Lamoureux Ecosse L, Pallant Julie F, Pesudovs Konrad, Hassell Jennifer B, Keeffe Jill E
Centre for Eye Research Australia, The University of Melbourne, 32 Gisborne Street, Melbourne, Victoria 3002, Australia.
Invest Ophthalmol Vis Sci. 2006 Nov;47(11):4732-41. doi: 10.1167/iovs.06-0220.
To explore the psychometric properties of the Impact of Vision Impairment scale (IVI) by using Rasch analysis.
Three hundred fourteen first-time referrals to low-vision clinics completed the 32-item IVI. The data were Rasch-analyzed with a partial credit model using RUMM2020 software (RUMM Laboratory, Perth, WA, Australia).
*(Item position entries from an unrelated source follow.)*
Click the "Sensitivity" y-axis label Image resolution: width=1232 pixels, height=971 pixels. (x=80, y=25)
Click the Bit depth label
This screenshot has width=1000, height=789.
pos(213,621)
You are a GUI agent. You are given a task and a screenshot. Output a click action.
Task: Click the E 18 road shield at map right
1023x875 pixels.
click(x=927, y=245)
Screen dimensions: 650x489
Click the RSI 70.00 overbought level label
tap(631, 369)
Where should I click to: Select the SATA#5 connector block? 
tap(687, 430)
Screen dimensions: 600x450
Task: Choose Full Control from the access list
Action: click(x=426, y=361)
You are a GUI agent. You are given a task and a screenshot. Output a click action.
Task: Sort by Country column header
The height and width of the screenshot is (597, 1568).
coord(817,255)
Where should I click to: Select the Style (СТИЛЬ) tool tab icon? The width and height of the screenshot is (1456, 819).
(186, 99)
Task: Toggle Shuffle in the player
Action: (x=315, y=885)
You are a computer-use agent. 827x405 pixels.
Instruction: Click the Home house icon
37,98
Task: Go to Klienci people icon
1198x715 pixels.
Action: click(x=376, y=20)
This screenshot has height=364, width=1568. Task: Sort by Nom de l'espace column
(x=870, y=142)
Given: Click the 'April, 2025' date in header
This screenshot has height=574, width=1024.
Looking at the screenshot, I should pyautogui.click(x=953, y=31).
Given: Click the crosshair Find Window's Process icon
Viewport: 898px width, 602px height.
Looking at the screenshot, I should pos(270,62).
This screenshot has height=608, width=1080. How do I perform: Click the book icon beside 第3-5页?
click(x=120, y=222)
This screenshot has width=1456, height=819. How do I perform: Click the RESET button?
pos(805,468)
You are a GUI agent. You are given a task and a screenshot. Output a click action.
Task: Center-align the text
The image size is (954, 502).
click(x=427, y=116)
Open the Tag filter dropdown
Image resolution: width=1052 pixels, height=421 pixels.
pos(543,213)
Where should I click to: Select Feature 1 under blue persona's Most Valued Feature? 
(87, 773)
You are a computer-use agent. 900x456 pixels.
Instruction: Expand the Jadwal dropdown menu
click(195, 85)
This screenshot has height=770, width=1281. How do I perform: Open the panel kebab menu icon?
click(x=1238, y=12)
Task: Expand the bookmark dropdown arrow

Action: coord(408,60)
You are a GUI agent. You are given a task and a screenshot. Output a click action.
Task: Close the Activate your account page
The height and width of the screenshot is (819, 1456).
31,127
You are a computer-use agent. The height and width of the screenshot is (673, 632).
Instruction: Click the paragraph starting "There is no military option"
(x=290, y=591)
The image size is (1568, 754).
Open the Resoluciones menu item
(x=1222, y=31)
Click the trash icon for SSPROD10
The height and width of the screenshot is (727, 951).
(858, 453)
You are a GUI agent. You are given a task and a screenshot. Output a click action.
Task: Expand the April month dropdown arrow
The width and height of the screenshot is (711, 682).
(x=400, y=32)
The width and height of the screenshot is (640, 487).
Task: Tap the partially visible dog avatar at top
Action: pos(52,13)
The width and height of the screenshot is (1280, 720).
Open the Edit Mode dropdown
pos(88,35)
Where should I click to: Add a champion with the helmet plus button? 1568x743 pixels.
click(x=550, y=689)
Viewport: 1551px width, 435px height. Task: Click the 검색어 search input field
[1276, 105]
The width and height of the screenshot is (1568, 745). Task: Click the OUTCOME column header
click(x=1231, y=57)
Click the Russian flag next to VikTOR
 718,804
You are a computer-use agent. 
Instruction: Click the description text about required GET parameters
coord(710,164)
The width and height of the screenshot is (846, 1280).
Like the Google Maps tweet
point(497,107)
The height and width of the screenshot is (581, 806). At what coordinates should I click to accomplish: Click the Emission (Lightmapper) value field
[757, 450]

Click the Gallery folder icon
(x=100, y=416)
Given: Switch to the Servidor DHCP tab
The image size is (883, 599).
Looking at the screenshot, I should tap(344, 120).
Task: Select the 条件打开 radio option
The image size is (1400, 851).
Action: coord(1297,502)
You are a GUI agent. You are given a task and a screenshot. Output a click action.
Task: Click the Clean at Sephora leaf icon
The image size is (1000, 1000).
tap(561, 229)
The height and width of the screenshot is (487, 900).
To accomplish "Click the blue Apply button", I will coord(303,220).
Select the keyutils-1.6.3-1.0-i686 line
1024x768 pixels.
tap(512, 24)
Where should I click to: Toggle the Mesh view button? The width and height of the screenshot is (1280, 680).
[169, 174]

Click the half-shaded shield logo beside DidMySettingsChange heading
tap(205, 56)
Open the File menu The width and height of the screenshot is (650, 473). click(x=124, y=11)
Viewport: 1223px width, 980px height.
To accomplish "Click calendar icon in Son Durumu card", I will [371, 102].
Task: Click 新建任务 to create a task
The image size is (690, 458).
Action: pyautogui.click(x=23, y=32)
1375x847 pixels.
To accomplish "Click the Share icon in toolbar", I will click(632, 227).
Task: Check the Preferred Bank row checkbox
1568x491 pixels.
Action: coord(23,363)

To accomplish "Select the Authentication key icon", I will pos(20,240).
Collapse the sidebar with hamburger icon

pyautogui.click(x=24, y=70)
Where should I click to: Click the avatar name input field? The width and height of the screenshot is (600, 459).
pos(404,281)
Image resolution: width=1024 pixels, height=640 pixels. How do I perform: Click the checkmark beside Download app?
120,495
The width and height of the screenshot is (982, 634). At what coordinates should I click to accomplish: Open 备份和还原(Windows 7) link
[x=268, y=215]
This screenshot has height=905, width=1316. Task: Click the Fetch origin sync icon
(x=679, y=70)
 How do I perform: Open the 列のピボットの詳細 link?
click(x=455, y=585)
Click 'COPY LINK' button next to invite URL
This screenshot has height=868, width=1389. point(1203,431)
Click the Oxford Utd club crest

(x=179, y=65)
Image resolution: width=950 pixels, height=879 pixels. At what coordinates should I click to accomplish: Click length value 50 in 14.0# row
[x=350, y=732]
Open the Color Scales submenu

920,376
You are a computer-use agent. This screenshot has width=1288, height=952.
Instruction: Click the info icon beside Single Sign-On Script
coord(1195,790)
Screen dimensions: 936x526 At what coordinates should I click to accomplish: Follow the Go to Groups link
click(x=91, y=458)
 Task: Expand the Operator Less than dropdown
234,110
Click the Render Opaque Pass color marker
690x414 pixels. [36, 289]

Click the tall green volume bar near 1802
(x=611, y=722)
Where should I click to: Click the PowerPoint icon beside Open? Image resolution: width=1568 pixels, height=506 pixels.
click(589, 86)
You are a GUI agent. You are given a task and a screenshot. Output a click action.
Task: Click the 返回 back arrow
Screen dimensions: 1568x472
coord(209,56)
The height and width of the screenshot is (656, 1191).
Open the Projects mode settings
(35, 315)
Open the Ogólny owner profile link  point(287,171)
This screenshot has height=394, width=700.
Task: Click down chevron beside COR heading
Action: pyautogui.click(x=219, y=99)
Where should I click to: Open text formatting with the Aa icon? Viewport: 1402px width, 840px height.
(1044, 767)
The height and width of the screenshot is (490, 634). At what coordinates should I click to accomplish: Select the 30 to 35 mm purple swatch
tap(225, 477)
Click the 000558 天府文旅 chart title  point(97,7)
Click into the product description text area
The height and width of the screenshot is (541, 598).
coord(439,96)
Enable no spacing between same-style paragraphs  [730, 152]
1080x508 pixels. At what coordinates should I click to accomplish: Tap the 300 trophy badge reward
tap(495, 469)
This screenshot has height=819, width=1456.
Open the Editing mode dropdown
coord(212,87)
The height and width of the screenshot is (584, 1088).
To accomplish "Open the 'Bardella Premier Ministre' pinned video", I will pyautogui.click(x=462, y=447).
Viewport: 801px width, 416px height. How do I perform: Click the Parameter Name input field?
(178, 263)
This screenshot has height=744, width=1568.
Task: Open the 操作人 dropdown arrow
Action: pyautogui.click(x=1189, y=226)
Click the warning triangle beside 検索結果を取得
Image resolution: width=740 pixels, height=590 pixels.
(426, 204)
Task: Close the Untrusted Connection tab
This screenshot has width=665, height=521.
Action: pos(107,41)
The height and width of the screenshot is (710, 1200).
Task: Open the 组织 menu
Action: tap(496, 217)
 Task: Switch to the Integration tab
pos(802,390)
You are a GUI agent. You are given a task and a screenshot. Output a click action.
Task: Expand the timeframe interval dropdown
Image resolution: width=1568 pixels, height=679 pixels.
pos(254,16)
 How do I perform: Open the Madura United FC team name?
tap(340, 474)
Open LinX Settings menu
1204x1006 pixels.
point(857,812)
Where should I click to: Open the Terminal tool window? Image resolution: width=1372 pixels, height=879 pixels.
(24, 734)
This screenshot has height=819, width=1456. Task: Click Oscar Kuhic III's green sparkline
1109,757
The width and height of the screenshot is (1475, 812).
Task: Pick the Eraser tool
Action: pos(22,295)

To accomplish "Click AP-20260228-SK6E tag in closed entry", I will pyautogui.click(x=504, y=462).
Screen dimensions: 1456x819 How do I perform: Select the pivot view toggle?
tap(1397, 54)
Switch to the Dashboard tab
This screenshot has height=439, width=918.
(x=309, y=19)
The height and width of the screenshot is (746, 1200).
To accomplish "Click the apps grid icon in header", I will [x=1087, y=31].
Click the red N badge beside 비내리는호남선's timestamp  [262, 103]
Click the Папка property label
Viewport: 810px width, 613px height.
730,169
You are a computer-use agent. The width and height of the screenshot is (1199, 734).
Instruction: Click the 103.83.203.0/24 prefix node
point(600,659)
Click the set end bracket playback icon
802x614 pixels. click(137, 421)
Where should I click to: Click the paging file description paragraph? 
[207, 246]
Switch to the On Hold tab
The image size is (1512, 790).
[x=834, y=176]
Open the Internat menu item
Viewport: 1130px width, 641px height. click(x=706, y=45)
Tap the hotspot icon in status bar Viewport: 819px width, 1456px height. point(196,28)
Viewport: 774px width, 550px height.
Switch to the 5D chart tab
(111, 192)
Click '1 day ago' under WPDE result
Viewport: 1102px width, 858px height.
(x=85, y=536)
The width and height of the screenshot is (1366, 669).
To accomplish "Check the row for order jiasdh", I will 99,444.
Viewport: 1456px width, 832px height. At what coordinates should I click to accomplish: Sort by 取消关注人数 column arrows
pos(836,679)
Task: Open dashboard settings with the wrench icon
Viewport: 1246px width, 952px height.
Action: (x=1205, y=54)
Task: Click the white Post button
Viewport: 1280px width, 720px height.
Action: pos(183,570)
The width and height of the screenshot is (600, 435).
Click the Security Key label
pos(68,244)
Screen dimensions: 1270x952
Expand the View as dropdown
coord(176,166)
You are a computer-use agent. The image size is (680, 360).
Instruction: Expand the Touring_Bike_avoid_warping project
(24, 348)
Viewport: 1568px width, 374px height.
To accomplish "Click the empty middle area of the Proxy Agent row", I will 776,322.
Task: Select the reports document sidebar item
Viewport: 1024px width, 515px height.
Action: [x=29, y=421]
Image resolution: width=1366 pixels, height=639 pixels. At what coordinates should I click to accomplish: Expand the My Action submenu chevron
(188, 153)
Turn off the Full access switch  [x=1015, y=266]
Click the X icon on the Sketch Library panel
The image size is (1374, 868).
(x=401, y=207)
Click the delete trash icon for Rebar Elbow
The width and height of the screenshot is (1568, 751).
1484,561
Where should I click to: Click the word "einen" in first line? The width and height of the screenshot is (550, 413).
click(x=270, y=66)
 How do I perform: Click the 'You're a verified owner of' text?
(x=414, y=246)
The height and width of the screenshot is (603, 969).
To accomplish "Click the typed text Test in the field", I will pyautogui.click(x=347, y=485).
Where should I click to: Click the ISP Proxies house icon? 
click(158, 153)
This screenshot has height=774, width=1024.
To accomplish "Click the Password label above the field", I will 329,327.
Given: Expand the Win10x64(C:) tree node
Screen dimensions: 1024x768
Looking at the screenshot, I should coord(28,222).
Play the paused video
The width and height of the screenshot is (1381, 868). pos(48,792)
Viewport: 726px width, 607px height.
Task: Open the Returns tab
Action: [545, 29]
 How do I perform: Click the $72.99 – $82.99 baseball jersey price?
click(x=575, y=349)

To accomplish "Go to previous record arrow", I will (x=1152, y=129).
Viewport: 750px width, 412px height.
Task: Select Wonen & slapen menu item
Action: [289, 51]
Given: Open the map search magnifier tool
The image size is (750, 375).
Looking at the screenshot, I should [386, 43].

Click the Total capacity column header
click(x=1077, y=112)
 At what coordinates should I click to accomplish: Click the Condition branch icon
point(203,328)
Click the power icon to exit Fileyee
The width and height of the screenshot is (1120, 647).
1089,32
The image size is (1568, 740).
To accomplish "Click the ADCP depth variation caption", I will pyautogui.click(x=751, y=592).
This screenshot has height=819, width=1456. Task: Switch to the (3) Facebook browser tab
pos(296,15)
The overall fit of the model, response scale, individual item fit, differential item functioning, unidimensionality, and person-separation reliability were assessed.
Initially, 26 items displayed disordered thresholds. However, collapsing the response scale to three categories (4 items) and four categories (28 items) produced ordered response thresholds for all items. Four items with high proportions of missing responses, poor spread, high skewness, and deviation between observed and expected model curves were then removed. This adjustment produced overall fit to the Rasch model (item-trait interaction chi(2) = 118.3; P = 0.32). The final mean (SD) person and item fit residuals ere 0.06 (0.85) and -0.20 (1.45), respectively. The person-separation reliability was 0.9, indicating that the scale was able to discriminate between several different groups of participants. The revised scale was well targeted to the participants, with similar mean locations for items (0.00) and persons (0.16). A significant difference between participants of mild, moderate, and severe visual impairment (ANOVA; P 0.001) supported the criterion validity of the Rasch-scaled IVI.
The results provide support for the measurement properties of the Rasch-scaled 28-item version of the IVI and of its potential for assessing outcomes of low-vision rehabilitation. A raw score-to-Rasch person measure conversion is supplied.
运用拉施分析探讨视力损害影响量表(IVI)的心理测量特性。
314名首次转诊至低视力诊所的患者完成了包含32个条目的IVI。使用RUMM2020软件(澳大利亚珀斯RUMM实验室),通过部分计分模型对数据进行拉施分析。评估模型的整体拟合度、反应量表、单个条目拟合度、差异条目功能、单维性和人员区分信度。
最初,26个条目显示出无序的阈值。然而,将反应量表合并为三类(4个条目)和四类(28个条目)后,所有条目产生了有序的反应阈值。随后,去除了4个缺失反应比例高、分布差、偏度高且观察到的曲线与预期模型曲线存在偏差的条目。这种调整使模型整体符合拉施模型(条目 - 特质交互卡方 = 118.3;P = 0.32)。最终,人员和条目的平均(标准差)拟合残差分别为0.06(0.85)和 -0.20(1.45)。人员区分信度为0.9,表明该量表能够区分几组不同的参与者。修订后的量表对参与者的针对性良好,条目的平均位置(0.00)和人员的平均位置(0.16)相似。轻度、中度和重度视力损害参与者之间的显著差异(方差分析;P < 0.001)支持了拉施量表化IVI的效标效度。
结果为拉施量表化的28条目版IVI的测量特性及其评估低视力康复结果的潜力提供了支持。提供了原始分数到拉施人员测量的转换方法。